The tools designed for human operators make bad platforms for AI operators. Project management tools assume humans will update task status. Expense trackers assume humans will snap photos of receipts. Scheduling tools assume humans will drag and drop. Every one of these was designed around human attention as the bottleneck — and every one becomes awkward when an agent is the primary operator.

The current wave of "AI-powered" tools is mostly existing software with an LLM bolted to the side. A copilot in your spreadsheet. A chatbot in your project tracker. The underlying software was designed for human operators, and the AI is an add-on that helps the human go faster.

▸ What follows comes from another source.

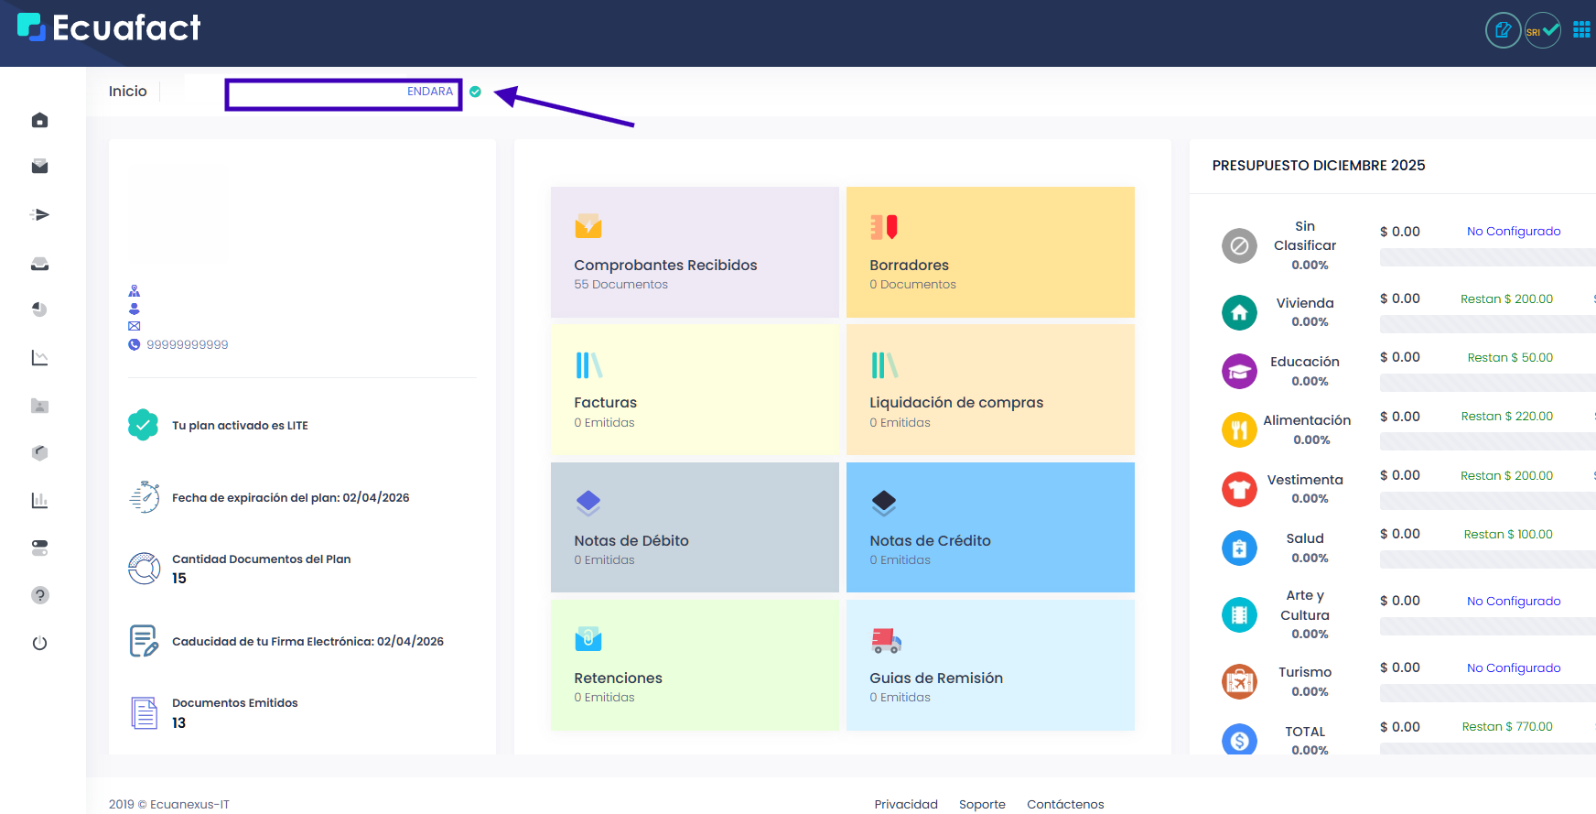Open the envelope icon in the sidebar
This screenshot has width=1596, height=814.
[39, 167]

The next wave looks different. Software where the building, the implementation, and the daily operation merge into your workflow. You describe what you need. An agent builds it. Another agent operates it. You review the output when something needs your attention.

  • Validation replaces review — the system enforces constraints that make bad outputs impossible
  • Confidence scoring replaces binary categorization — "office expense (97% confidence)" instead of a dropdown menu
  • Audit trails replace trust — every action logged with reasoning
  • APIs are the interface, not the afterthought — agents don't need pretty dashboards
  • Local-first by default — no reason your business data needs to live on someone else's servers

This won't happen overnight, and it won't happen everywhere. Complex enterprise software with decades of integrations won't get rebuilt from scratch. But for small businesses, solo operators, and anyone running a lean operation — the tools that fit how they actually work are going to be tools built specifically for them, operated by agents, running on their own hardware.

I didn't build my own accounting software because I'm smarter than Intuit's engineering team. I built it because I got tired of doing a machine's job every Sunday night, tired of paying a company to mine my financial data, and ready to hand the bookkeeping to an agent that works for me — running on my machine, under my control, with my data staying exactly where it belongs.